_Work instructions_. Gather all lines in the entries below that include the word "agent".

[Stored data]
------
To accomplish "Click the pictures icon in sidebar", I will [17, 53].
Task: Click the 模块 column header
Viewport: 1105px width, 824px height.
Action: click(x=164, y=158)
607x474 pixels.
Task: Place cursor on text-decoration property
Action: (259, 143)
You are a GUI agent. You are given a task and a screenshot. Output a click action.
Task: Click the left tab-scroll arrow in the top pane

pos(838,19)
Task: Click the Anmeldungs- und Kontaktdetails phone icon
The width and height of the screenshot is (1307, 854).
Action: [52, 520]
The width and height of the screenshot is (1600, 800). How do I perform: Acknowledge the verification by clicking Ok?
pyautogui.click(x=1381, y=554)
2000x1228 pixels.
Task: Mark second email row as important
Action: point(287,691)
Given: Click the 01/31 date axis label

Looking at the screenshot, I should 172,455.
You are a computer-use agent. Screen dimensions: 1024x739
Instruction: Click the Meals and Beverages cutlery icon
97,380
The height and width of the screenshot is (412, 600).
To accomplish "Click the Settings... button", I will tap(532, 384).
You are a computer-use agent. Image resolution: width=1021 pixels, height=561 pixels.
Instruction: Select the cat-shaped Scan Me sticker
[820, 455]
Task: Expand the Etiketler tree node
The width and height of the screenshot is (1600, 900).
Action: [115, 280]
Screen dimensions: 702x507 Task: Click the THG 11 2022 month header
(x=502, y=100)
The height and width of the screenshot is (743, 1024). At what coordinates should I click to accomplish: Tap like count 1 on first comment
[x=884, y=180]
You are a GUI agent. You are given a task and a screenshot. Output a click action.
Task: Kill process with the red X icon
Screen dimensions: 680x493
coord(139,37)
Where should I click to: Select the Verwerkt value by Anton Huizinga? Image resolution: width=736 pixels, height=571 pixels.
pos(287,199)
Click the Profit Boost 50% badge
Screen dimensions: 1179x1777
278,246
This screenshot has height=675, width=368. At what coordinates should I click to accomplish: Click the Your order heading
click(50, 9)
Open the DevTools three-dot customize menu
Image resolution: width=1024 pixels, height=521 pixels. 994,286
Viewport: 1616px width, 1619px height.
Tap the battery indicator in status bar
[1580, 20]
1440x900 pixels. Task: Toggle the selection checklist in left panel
------
_Solution below_.
You are a GUI agent. You are given a task and a screenshot. Output a click action.
You are a computer-use agent. Screen dimensions: 1024x739
You are a computer-use agent. Image resolution: width=1021 pixels, height=561 pixels.
You are a GUI agent. You are given a task and a screenshot. Output a click action.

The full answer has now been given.